Implementing AllocateUserPhysicalPages (Idea)

Stefan Dösinger stefandoesinger at gmail.com
Sat Apr 17 09:40:03 CDT 2021


Hi,

I am not familiar with these functions (I just read the MSDN pages); It
seems their intention is to allow 32 bit processes to handle more than
2/3/4 GB of memory. Do you have an application that actually uses these
functions and isn't happy with the stubs?

I wonder what the difference is compared to
CreateFileMapping(INVALID_HANDLE_VALUE) + MapViewOfFile. This supposedly
creates a memory-backed file handle and the process can map/unmap it at
will (and even pass it to a different process). I see a difference in
wording ("backed by the system paging file" vs "physical memory"), but
unless you peek into the kernel internals I don't think an application
should notice the difference.

Regarding allocating and mapping memory in foreign processes,
NtAllocateVirtualMemory() can do this as well. It doesn't have the
functionality to create a memfd-like allocation, but you can look at how
the cross-process mapping works via wineserver.

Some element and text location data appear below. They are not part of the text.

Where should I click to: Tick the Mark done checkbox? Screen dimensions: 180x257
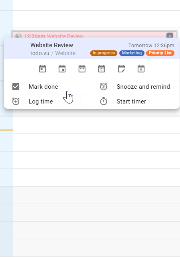[x=16, y=87]
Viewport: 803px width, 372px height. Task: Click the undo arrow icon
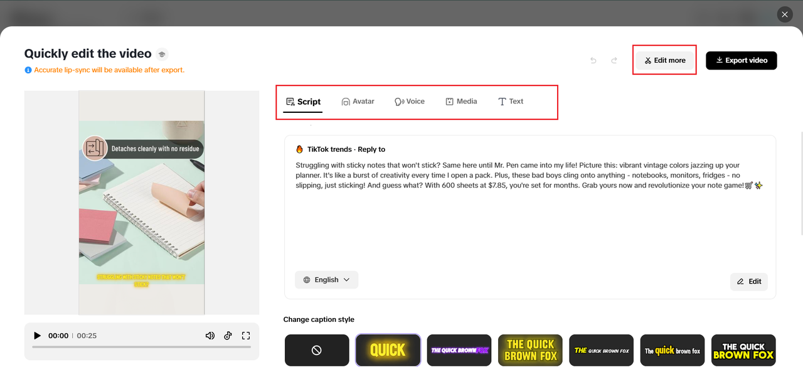593,60
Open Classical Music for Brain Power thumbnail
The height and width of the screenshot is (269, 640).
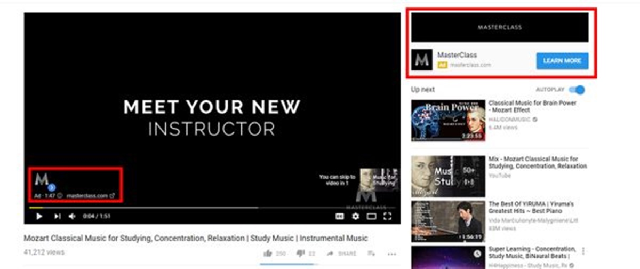pos(449,120)
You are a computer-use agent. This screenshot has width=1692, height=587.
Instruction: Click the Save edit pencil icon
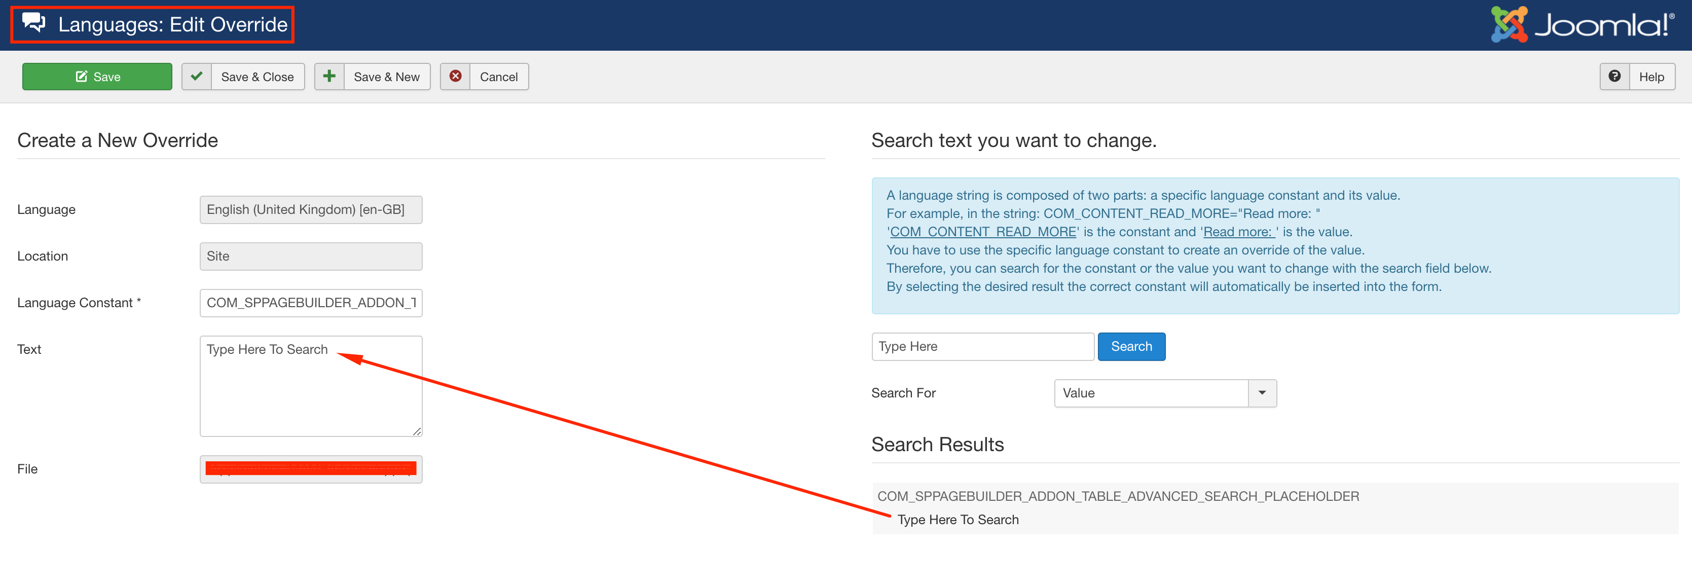click(x=81, y=77)
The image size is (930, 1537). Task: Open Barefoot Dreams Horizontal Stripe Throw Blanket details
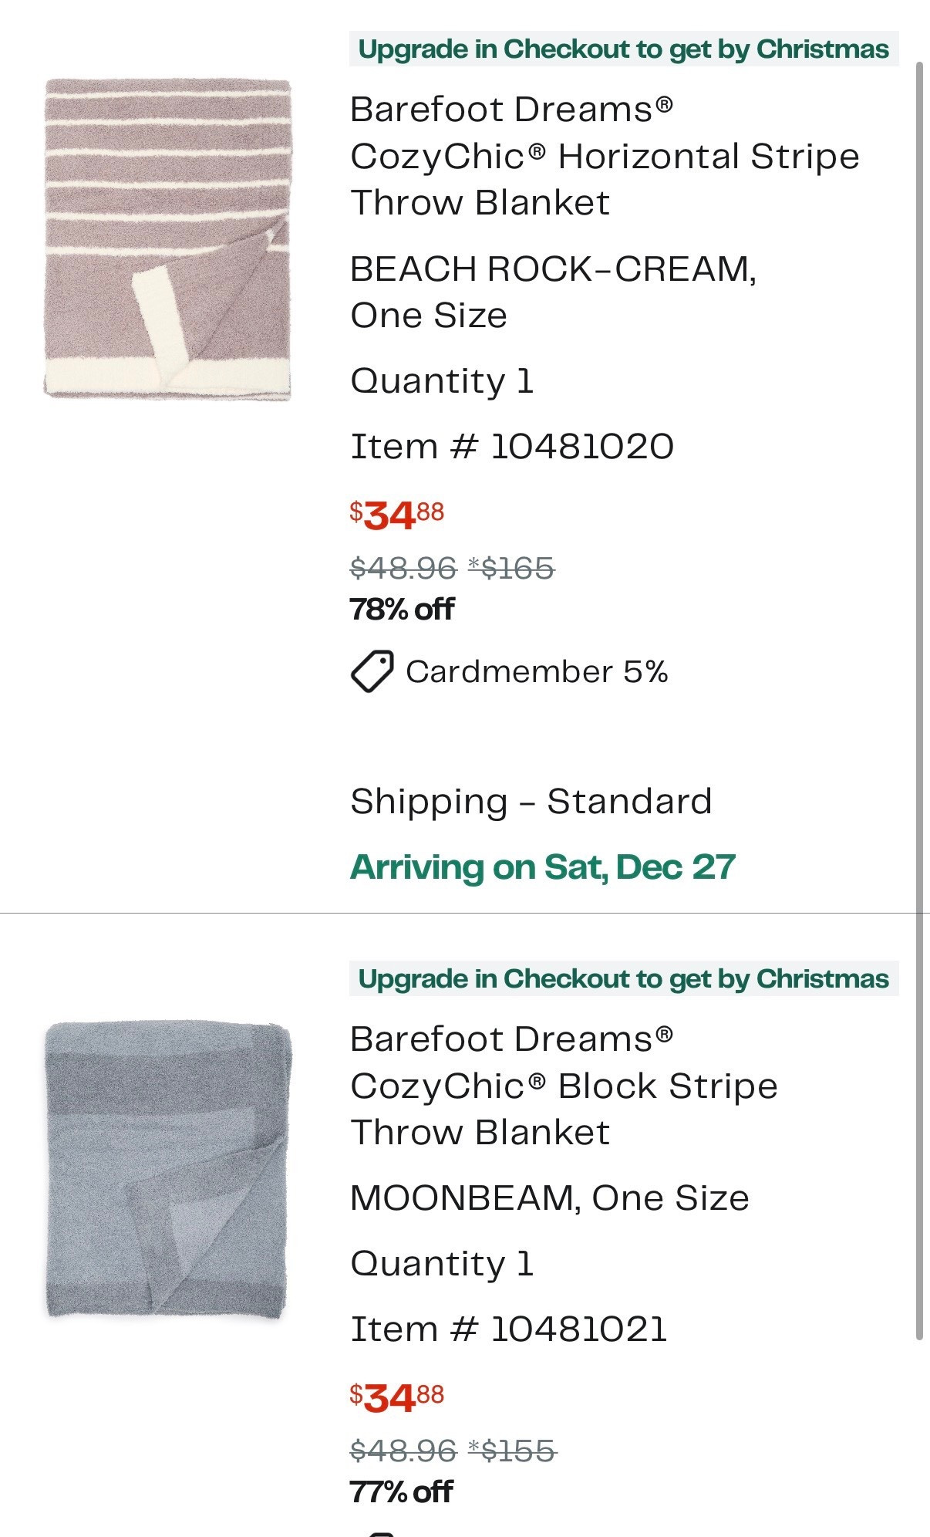pos(606,155)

Wrt the exact semantics of those physical page allocations I guess it
depends on what applications actually need. memfd sounds fine, and we
can ignore the swap/mlock until an application actually bothers about it.

I found bug 36527, but it is marked as fixed with the patch that
implemented the stubs. It isn't clear to me if the games and office
diagnosis service are working correctly with the stub or not.

Cheers,
Stefan


PS: I also like the seeming fallback to DOS days in the
AllocateUserPhyiscalPages description:

"Do not attempt to modify this buffer. It contains operating system
data, and corruption could be catastrophic."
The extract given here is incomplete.